GIVEN REQUEST 1 ▸
Answer the following questions using the passage.
(a) What color does the writer now call Colorado?
(b) At what age could the writer not imagine this change?
(c) What two things does the writer say America's founders wanted?
GIVEN REQUEST 2 ▸
Reproduce the portion of the passage starting with "Things have changed." and going on through "he represents them.".

EXTRACT ▸

I remember when Colorado was a red state. It wasn’t so long ago.
When I was first able to vote, I cast my ballot knowing it likely wouldn’t make a bit of difference. It would just be lost in the bloodbath.
But now, Colorado doesn’t even seem to be a battleground. It is a lovely, light blue.
When I was 18 years old, I couldn’t imagine this.
Things have changed.
It’s hard not to feel a bit downhearted waiting for the news to play out. Because this doesn’t look like a landslide Biden win. We are holding our breaths, seeing how the states play out, one by one.
No matter the outcome, there are still millions of Americans that want the current jobholder (I don’t even want to write his name) as their President. They feel in some way that he represents their values – he represents them.
Whenever I get confused about how America can be the way it is, I remind myself that it was founded by a bunch of people who wanted the right to bear arms and less taxes – most of whom were too religiously extreme for the places they came from.
This may be history, but it is still our heritage.
Part of me was hoping for the blue wave, because it is so unthinkable to me how anyone can look past locking children in cages, or rape, or theft, or… the list is endless.

GIVEN DATA ▸
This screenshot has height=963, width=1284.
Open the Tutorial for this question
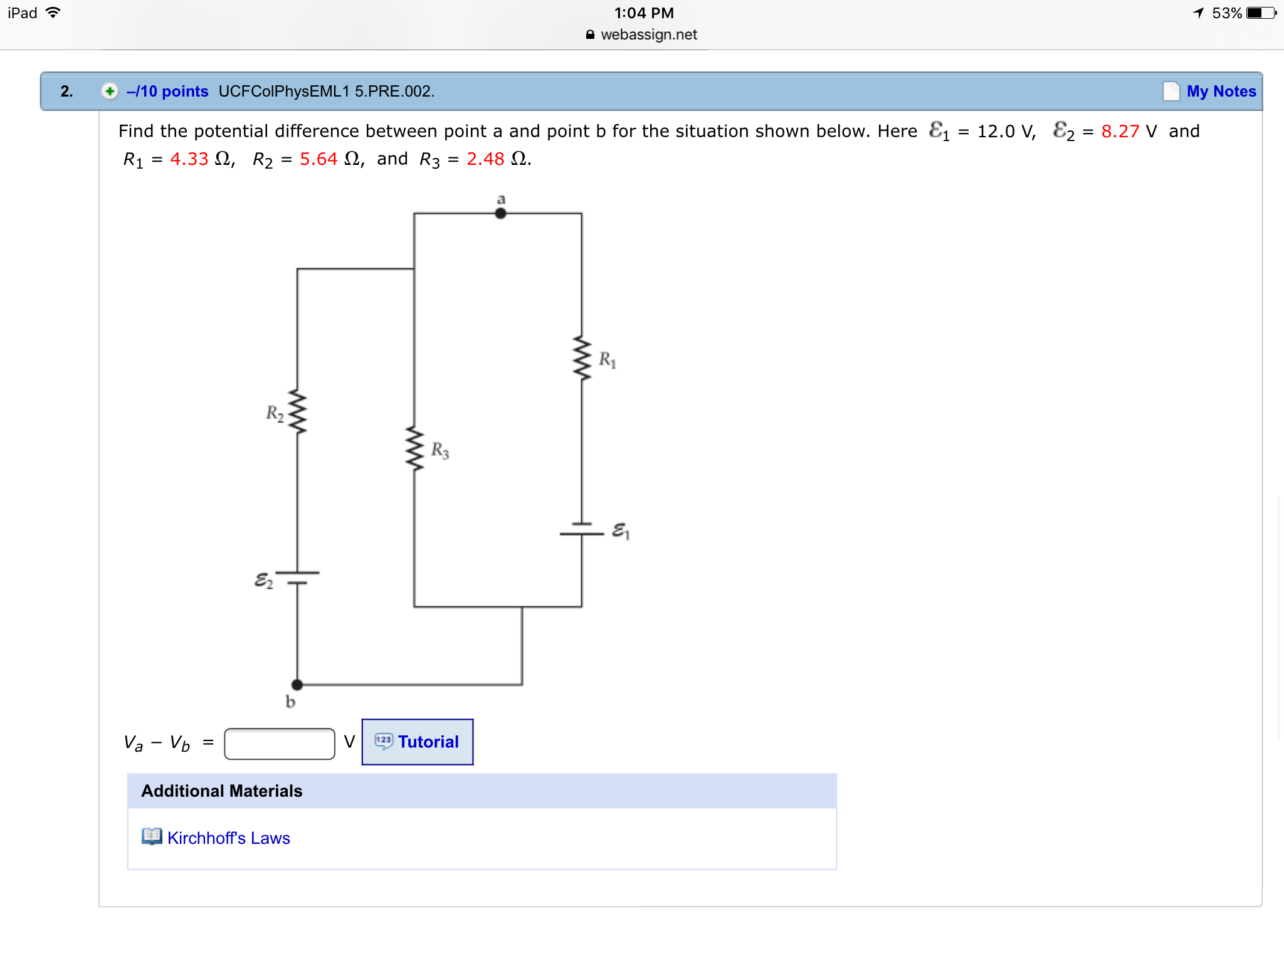pos(428,742)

SOLUTION 1 ▸
(a) A lovely, light blue.
(b) 18 years old.
(c) The right to bear arms and less taxes.

SOLUTION 2 ▸
Things have changed.
It’s hard not to feel a bit downhearted waiting for the news to play out. Because this doesn’t look like a landslide Biden win. We are holding our breaths, seeing how the states play out, one by one.
No matter the outcome, there are still millions of Americans that want the current jobholder (I don’t even want to write his name) as their President. They feel in some way that he represents their values – he represents them.